Exercise prompt -
Output, without alteration, the first line of the entries and each line after it, stopping with the line that contains "Sort EUR column ascending with up arrow".

Stored data
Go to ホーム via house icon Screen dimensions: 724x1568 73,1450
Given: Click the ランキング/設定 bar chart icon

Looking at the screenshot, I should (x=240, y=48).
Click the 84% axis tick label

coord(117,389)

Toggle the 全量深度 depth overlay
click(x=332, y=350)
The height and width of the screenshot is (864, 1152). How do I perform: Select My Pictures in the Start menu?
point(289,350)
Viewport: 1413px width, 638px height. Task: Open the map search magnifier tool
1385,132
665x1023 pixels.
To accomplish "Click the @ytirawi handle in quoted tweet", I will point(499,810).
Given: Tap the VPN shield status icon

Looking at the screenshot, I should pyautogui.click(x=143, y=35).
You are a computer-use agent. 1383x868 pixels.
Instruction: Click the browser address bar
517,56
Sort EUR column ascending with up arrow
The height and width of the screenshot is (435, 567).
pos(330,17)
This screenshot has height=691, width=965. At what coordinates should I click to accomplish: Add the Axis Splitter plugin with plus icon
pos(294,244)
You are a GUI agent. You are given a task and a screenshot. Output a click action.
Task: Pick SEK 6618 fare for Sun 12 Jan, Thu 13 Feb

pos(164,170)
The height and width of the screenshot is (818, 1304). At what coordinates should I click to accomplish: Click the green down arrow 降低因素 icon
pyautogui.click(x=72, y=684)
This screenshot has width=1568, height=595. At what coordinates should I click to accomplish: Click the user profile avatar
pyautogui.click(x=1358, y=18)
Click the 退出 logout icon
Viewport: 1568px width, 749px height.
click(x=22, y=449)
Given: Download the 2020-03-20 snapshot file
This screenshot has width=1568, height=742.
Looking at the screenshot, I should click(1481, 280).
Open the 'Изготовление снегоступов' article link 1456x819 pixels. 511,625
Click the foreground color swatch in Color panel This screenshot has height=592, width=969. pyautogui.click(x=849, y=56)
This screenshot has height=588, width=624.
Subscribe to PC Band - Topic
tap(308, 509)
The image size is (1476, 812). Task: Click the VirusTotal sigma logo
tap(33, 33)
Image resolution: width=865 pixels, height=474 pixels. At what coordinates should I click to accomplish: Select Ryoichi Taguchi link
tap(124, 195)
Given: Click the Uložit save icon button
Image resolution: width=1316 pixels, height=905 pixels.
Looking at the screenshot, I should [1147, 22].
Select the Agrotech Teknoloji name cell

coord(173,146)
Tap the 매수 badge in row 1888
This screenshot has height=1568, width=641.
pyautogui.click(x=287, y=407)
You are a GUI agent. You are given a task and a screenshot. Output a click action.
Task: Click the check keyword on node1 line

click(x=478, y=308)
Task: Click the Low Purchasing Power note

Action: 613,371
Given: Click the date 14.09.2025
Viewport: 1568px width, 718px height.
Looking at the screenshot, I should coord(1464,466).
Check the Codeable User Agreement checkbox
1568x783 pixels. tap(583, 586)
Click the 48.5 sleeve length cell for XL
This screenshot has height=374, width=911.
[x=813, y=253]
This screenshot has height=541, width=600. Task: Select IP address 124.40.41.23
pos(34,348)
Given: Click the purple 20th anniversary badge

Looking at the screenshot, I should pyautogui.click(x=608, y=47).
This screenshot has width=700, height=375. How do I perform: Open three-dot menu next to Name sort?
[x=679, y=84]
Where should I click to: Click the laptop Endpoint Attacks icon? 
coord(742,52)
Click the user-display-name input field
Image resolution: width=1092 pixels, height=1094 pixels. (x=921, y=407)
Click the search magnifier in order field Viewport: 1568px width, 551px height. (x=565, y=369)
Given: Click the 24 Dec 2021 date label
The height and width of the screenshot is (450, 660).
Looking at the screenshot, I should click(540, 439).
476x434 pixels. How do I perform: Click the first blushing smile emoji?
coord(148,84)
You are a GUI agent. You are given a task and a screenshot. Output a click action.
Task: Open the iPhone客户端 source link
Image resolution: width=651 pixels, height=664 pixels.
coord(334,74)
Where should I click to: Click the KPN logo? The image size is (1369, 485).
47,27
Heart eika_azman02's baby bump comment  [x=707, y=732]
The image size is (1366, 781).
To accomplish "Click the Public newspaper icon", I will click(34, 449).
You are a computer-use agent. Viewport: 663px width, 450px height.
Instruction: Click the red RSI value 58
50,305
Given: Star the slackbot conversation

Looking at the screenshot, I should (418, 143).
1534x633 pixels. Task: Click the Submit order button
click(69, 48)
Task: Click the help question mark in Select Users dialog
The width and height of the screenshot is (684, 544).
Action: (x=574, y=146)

Reply -
Go to ホーム via house icon Screen dimensions: 724x1568 73,1450
Given: Click the ランキング/設定 bar chart icon

Looking at the screenshot, I should (x=240, y=48).
Click the 84% axis tick label

coord(117,389)

Toggle the 全量深度 depth overlay
click(x=332, y=350)
The height and width of the screenshot is (864, 1152). How do I perform: Select My Pictures in the Start menu?
point(289,350)
Viewport: 1413px width, 638px height. Task: Open the map search magnifier tool
1385,132
665x1023 pixels.
To accomplish "Click the @ytirawi handle in quoted tweet", I will point(499,810).
Given: Tap the VPN shield status icon

Looking at the screenshot, I should pyautogui.click(x=143, y=35).
You are a computer-use agent. 1383x868 pixels.
Instruction: Click the browser address bar
517,56
Sort EUR column ascending with up arrow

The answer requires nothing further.